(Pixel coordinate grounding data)
------------
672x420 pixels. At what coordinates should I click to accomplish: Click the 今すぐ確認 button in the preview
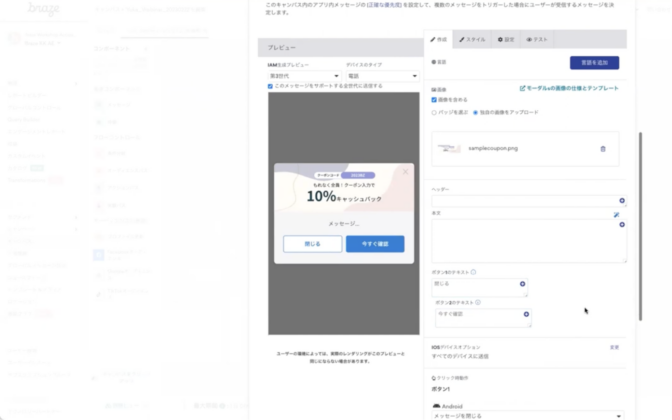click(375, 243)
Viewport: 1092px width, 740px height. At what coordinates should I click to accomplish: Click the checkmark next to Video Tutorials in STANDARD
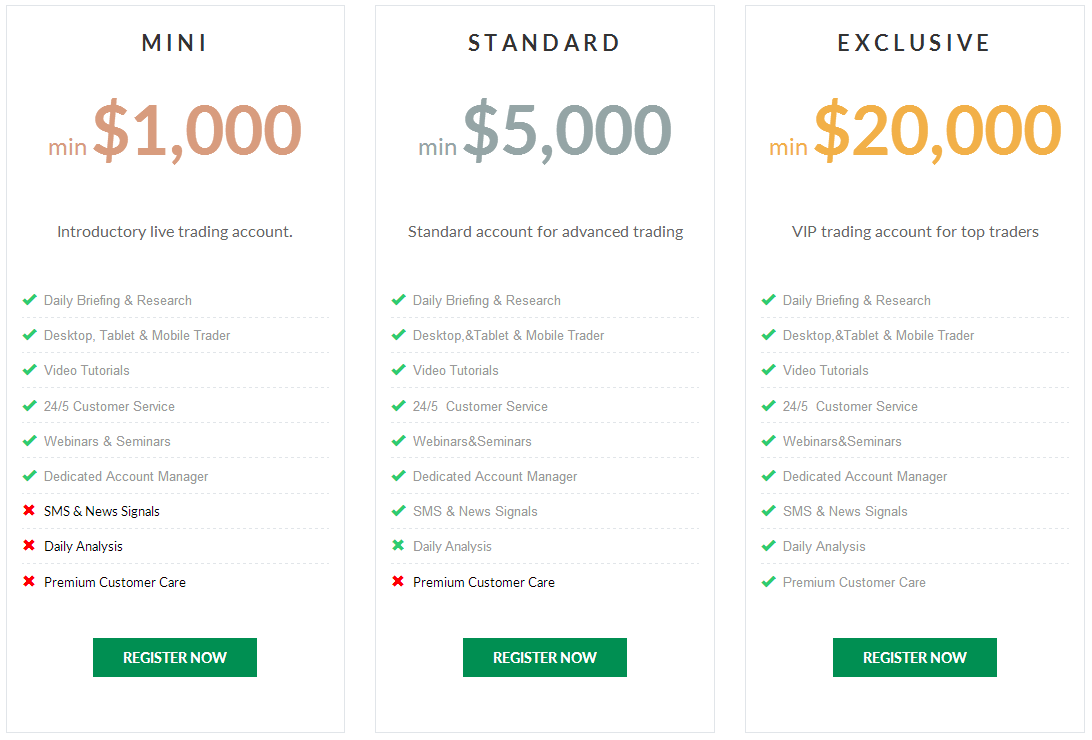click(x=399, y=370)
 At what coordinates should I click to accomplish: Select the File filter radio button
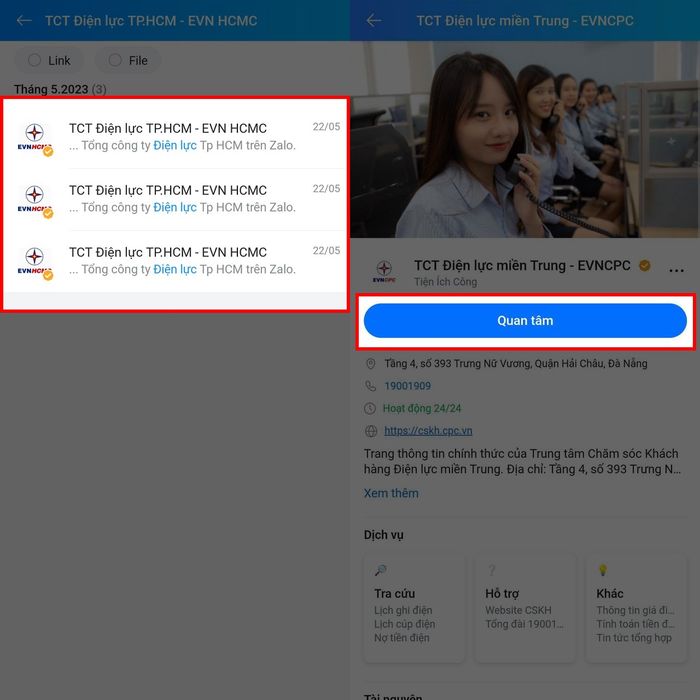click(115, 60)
------------
▶ **WORK INSTRUCTION**: Copy every record exactly as it appears, apart from any pictures.

▶ **SOLUTION FOR THIS PROBLEM**:
672x420 pixels. At what coordinates should I click to accomplish: Click the 今すぐ確認 button in the preview
click(375, 243)
Viewport: 1092px width, 740px height. At what coordinates should I click to accomplish: Click the checkmark next to Video Tutorials in STANDARD
click(x=399, y=370)
 At what coordinates should I click to accomplish: Select the File filter radio button
click(115, 60)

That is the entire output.